*PROVIDED TEXT*
_____
The soldiers pointed a gun at Mr Zoltowksi's chest.
'What are you hiding behind your back?' one of the soldiers yelled.
'Nothing,' replied Mr Zoltowski, an art student from Fulham, London. 'I'm holding up my trousers.'
Some of the soldiers turned their attention to Mr Zoltowski's girlfriend, Simone Wilkinson from Essex, in bed with a sheet wrapped around her. 'Who is this woman? Is she naked? Why? And why is she smoking?'
Eventually, after stealing a few items from the houseboat, the soldiers vanished into the willows beside the lake, leaving the two Britons shaken but unharmed.
Mr Zoltowski and Ms Wilkinson were lucky. Had they been Kashmiris things could have ended differently. In trying to crush a five-year revolt in this north-western Himalayan corner, the Indian security forces have killed more than 7,500 Kashmiris. Indian forces have not succeeded in halting the rebellion, only in intensifying the Kashmiris' hatred against them.
The Dar family lived behind the canals of old Srinagar. There had been sniper fire by Kashmiri guerrillas earlier on 1 August, and when Sub-inspector Ajmer Singh of the Border Security Force emerged from his bunker, he glimpsed a flash of movement in a doorway.
Armed with a semi-automatic rifle, he kicked in the door. He shot eight- year-old Hilal Ahmed Dar three times. When the boy's parents came running downstairs, he shot them, too. A neighbour said that the officer turned to his comrades and held up three fingers. 'Three]' he exulted. 'I killed three of them]'
In fact, he had not killed the boy. Wounded in the neck, shoulder and leg, the boy lay bleeding in the doorway. He cried for water. 'I tried to help him,' said Hilal's grandfather, Ghulam, 'but they forced me away.'
When news of this barbarity spread through Srinagar, the Kashmiri capital, thousands of people roared through the streets, hurling stones and tearing open their shirts, taunting the Indian soldiers to shoot them. Too often, the soldiers obliged. Six people died and another 200 were injured. Rarely are Indian security forces punished for atrocities, but this time, pressure was too great. Sub-inspector Singh was arrested.
_____
*DATA EXCERPTS*
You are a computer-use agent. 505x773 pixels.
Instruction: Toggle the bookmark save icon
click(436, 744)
_____
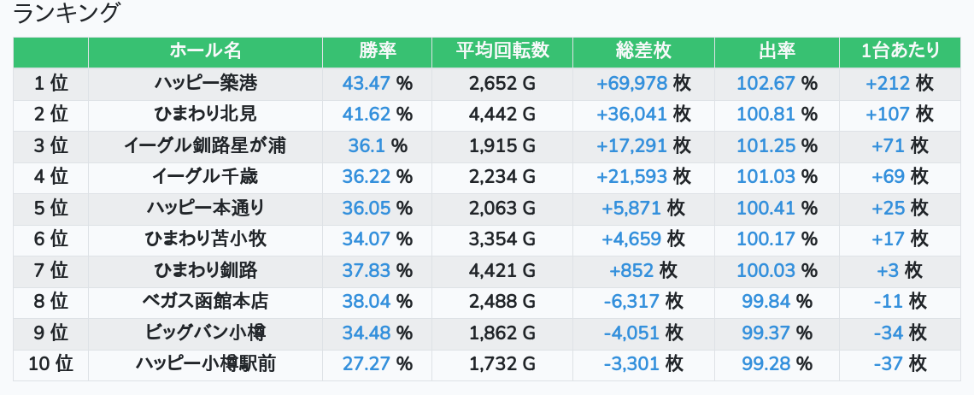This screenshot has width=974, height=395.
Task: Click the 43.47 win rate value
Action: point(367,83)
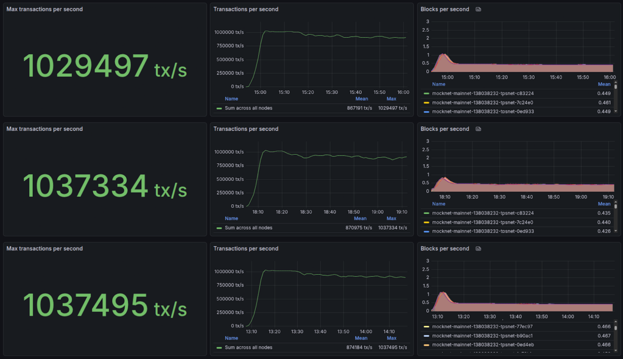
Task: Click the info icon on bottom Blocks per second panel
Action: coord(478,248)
_____
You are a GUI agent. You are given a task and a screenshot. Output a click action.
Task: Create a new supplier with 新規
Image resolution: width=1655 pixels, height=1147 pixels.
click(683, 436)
_____
*WHAT YOU NEED TO DO*
A) From the Kashmir article, copy the passage that begins at "The soldiers pointed" and ends after "shaken but unharmed.".
B) Continue the article about Kashmir from the point where it ends.

*WRITTEN RESPONSES*
A)
The soldiers pointed a gun at Mr Zoltowksi's chest.
'What are you hiding behind your back?' one of the soldiers yelled.
'Nothing,' replied Mr Zoltowski, an art student from Fulham, London. 'I'm holding up my trousers.'
Some of the soldiers turned their attention to Mr Zoltowski's girlfriend, Simone Wilkinson from Essex, in bed with a sheet wrapped around her. 'Who is this woman? Is she naked? Why? And why is she smoking?'
Eventually, after stealing a few items from the houseboat, the soldiers vanished into the willows beside the lake, leaving the two Britons shaken but unharmed.

B)
As India celebrated its 46th year of independence from Britain yesterday, one Kashmiri asked me: 'What have we gained? The Englishmen were never as bad as this.' It was a sentiment echoed often, in rooms crowded with sullen mourners and even whispered among top-level Kashmiris within the Indian bureaucracy.
At the time of Britain's partition of India and Pakistan in 1947, Kashmir's Hindu maharajah sided with India, even though a majority of his subjects were Muslims, as are the Pakistanis. Pakistan and India have gone to war repeatedly over Kashmir, and the dispute still poisons their relations. Some fear both countries may use the nuclear arsenals they are said to possess over Kashmir. The militant groups are divided into those who want an autonomy and others, covertly armed by Islamabad, who want to become part of Pakistan.
Apart from a few backpackers, the only foreigners here are jihadis, Islamic zealots from Afghanistan, Sudan, the Gulf, and the Middle East. For them, Kashmir is a conflict between Islam and Hinduism, since most of the 300,000 Indian security forces are Hindus. Indian intelligence claim that as many as 500 jihadis may be fighting alongside the Kashmiris militants.
In Kashmir, Hindus and Muslims have prided themselves on religious tolerance. But the mercilessness of these new arrivals has stunned many Kashmiris. The massacre of 15 Hindus, who were taken off a bus in the Doda district at the weekend by insurgents and gunned down, may have been carried out by Afghans.
Quietly, many Kashmiris have also begun to doubt the methods of the guerrillas. Many militant leaders are either dead or in jail, and the younger commanders often find it more profitable - and safer - to rob and extort money from shopkeepers than battle against the Indian forces .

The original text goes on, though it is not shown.